Mary T. Quaile (8 August 1886 - 16 December 1958) was an Irish trade unionist.

Born in Dublin, Quaile grew up in Manchester, and left school at the age of twelve. Initially a domestic servant, she soon moved to work in a cafe. While there, Margaret Bondfield visited the city to organise workers. Inspired, Quaile began persuading catering workers in the city to join a union. As a result, in 1911, she was appointed as Assistant Organiser of the Manchester Women's Trade Union Council (WTUC), then later as its Organising Secretary.

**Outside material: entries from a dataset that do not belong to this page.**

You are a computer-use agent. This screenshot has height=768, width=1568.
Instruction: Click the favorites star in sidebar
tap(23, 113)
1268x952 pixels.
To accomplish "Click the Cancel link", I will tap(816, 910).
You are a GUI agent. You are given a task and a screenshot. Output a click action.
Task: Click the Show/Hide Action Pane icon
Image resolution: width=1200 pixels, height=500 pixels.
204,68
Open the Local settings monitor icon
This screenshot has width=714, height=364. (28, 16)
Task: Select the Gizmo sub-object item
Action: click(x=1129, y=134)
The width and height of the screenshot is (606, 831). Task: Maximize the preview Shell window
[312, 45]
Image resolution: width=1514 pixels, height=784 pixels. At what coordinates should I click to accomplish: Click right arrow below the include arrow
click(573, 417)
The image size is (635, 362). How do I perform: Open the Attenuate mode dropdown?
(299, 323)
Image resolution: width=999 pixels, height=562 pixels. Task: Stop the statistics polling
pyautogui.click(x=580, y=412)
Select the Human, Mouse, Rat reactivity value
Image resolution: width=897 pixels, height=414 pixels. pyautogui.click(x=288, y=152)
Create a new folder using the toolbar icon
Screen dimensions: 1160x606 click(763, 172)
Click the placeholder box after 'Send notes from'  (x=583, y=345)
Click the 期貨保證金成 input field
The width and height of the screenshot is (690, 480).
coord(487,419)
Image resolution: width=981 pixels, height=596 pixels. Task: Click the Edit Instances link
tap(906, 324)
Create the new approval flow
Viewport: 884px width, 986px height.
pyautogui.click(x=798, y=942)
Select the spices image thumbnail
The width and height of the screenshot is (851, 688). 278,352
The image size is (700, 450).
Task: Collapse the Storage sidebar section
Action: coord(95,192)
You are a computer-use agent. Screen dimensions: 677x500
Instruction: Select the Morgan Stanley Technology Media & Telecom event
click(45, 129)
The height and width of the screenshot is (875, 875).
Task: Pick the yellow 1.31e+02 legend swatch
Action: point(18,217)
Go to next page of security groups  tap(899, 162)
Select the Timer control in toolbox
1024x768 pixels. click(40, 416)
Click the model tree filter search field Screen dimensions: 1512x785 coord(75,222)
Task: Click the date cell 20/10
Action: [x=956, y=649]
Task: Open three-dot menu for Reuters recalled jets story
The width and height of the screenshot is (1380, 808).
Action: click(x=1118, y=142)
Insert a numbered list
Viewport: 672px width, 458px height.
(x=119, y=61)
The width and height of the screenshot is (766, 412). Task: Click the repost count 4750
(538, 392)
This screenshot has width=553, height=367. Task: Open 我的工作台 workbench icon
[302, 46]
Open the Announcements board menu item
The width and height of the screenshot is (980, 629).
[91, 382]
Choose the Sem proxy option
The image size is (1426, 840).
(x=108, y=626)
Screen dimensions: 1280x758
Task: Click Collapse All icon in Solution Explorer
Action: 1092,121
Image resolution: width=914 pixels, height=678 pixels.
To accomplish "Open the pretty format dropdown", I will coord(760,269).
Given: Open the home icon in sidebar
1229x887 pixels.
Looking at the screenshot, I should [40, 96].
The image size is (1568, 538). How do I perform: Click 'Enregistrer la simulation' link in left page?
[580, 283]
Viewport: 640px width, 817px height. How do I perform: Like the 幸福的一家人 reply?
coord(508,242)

In 1919, the WTUC became part of Manchester Trades Council, and Quaile became the National Woman Officer of the Dock, Wharf, Riverside and General Labourers' Union, which later became part of the Transport and General Workers' Union. She was also active at the Trades Union Congress (TUC), and served on the General Council of the TUC from 1923 to 1926. From 1923, Quaile was secretary of the Manchester Trades Council's Women's Section, and soon was also the council's treasurer.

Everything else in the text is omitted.